IVA’s were first introduced by the Insolvency Act 1986 to help businesses with their debt problems. More recently, however, increasingly more individuals have relied on IVA’s as a means of getting back on track. In fact, they’re now available to anyone who has unsecured debts in excess of £10,000.00 and ultimately mean that those who qualify for one can get back on track within just a five-year period. That said, they’re not suitable for everyone and can only be managed by a licensed insolvency practitioner. They can’t be self-managed.
Bankruptcy can have more serious consequences than IVA. For example, if you own your own home then you may be required to sell it in order to repay some, or all, of the amount owed to your creditors. What’s more, certain employment types (such as the police force, armed forces, solicitors and accountants) usually have clauses in their contract of employment stating that bankruptcy could result in their dismissal. Of course, this in itself, is a very serious consequence and shouldn’t be taken lightly.
Which is best?
In some cases, creditors can apply for a bankruptcy order regardless of the consequences. If this happens then it’s advisable to seek advice as soon as possible for the reasons stated above.
If, however, you find yourself having to choose a debt management option then your chosen advisor will be able to advise you on the pro’s and con’s of each option depending on your personal circumstances. If, for example, you own your home then an IVA might be the better option, although the Individual Voluntary Arrangement might require that you re-mortgage it during the last year of your arrangement to release any equity. That said, you won’t be required to sell it against your will.
If you’re looking to clear your debts within a shorter period of time then a bankruptcy order will only last for a period of 12 months (as opposed to an IVA which usually lasts for 60 months).
How do I find out more about the consequences of each option?
Before you decide on which route might be best for you it’s advisable to seek independent advice from a licensed insolvency practitioner (‘IP’). An IP is usually an accountant or a lawyer and will be able to discuss your financial situation in more detail before making appropriate recommendations for you.

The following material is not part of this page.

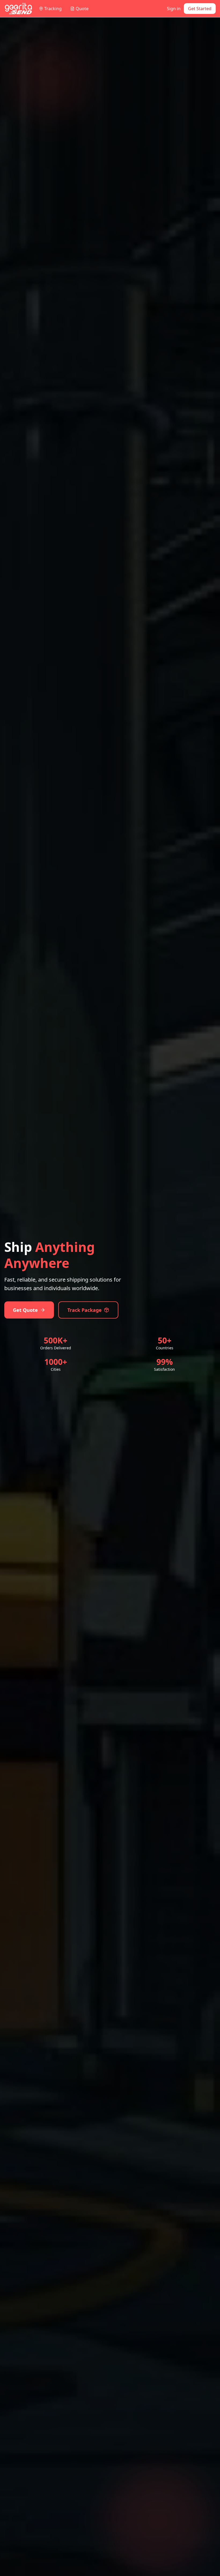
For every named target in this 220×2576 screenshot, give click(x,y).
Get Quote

In order to assist your advisor, you’ll be asked to provide a full list of your debts, together with details of your income and outgoings. It’s important to give your advisor as much information as possible so that he or she can determine which of your debts can (or can’t) be incorporated into your chosen debt management plan. However, given the best advice then there’s certainly no reason why you shouldn’t look forward to a debt-free future regardless of which option you decide to take.